The people at the bottom of any organization have a responsibility to hold the people at the top accountable, just as it works the other way around. This is extremely hard for those of us near the bottom of an organization to do, I know, but if we don't, we are giving permission for the problem to persist and make our work that much harder. We all know that managers and those above them will avoid doing as much work as possible at any given time, but willful ignorance is not admissible in court of law, so why should it be any different in the work place?
This matches my experience, with email in particular every organisation I've worked for it's been normalised that it's OK to not read every email, particularly if it's long or detailed. Clearly if the CEO emails you alone about something important that doesn't hold but for the vast majority of emails it was seen as acceptable to not read them and to even openly admit that. I remember being phoned by a department head once asking what an email was about - they weren't going to read it until I explained why they should.

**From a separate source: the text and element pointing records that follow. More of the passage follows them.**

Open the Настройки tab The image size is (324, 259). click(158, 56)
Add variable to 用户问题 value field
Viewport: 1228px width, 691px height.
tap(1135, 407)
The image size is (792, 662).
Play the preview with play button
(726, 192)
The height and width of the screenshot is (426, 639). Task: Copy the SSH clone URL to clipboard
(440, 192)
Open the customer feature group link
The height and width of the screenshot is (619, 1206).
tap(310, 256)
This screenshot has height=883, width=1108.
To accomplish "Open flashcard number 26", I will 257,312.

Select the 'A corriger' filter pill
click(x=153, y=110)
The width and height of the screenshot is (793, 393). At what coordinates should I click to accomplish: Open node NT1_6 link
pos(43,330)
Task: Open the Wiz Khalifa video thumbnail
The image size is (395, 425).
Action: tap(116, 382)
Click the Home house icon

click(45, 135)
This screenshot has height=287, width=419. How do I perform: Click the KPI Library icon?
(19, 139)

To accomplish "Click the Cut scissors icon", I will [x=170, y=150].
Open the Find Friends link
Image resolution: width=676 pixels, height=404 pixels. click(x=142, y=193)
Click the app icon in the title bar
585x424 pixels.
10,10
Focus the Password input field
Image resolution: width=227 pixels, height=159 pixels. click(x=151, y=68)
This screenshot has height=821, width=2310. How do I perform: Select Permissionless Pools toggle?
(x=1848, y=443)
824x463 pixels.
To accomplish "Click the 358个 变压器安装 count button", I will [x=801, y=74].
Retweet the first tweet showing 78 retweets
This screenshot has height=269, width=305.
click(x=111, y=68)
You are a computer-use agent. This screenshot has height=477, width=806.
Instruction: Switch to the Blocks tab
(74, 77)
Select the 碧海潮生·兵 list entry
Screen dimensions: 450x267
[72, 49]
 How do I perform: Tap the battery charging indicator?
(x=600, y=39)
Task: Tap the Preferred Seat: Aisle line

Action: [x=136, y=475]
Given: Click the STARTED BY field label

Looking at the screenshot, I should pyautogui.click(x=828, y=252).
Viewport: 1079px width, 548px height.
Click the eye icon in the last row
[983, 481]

It's a side effect of the information noise we're all subjected to, if we all received 6 messages a day we'd probably read them all but as we often get hundreds (thousands if you're getting automated messages) it's "OK" to miss a few.
The problem is interpretation. The key phrase is "interference with privacy" which is ambiguous yet all encompassing. You say it says nothing toward solicitation or manipulation where I interpret both of those acts as "interference with my privacy." Not saying your version is wrong, by the way, just different from mine as a example of where the protection falls apart.
My gut feeling as that no matter how much additional and specific language we add to any bill of privacy rights, there will always be holes or work-arounds due to interpretation and semantics. This is how lawyers in most robust legal systems make their living, after all. The data that results from robbing us of consent, privacy and agency when engaged with websites, web/mobile apps and software is so insanely valuable that the people interested in collecting and selling it will be happy to keep one step ahead of whatever language we come up with that attempts to mitigate their actions.
We need a different solution, one that returns us to the levels of implied trust I remember from the late 1990's/early 2000's Internet, one that prevents corporate entities from being the dominant drivers behind its growth and development. However, I am not technical enough or imaginative enough to even guess at what that solution might be, so from my perspective, the battle is already lost and we are at their mercy unless we avoid having an online presence as much as possible...a bit like that old classic movie War Games, the only way to win is not to play.
> My gut feeling as that no matter how much additional and specific language we add to any bill of privacy rights, there will always be holes or work-arounds due to interpretation and semantics.
Nobody will ever write a perfect law and you’ll always see cases like dark patterns when people try to unsubscribe from things or try to maintain their privacy, until there is proper enforcement and businesses start getting punished for violating the intent of the law. That is also unlikely.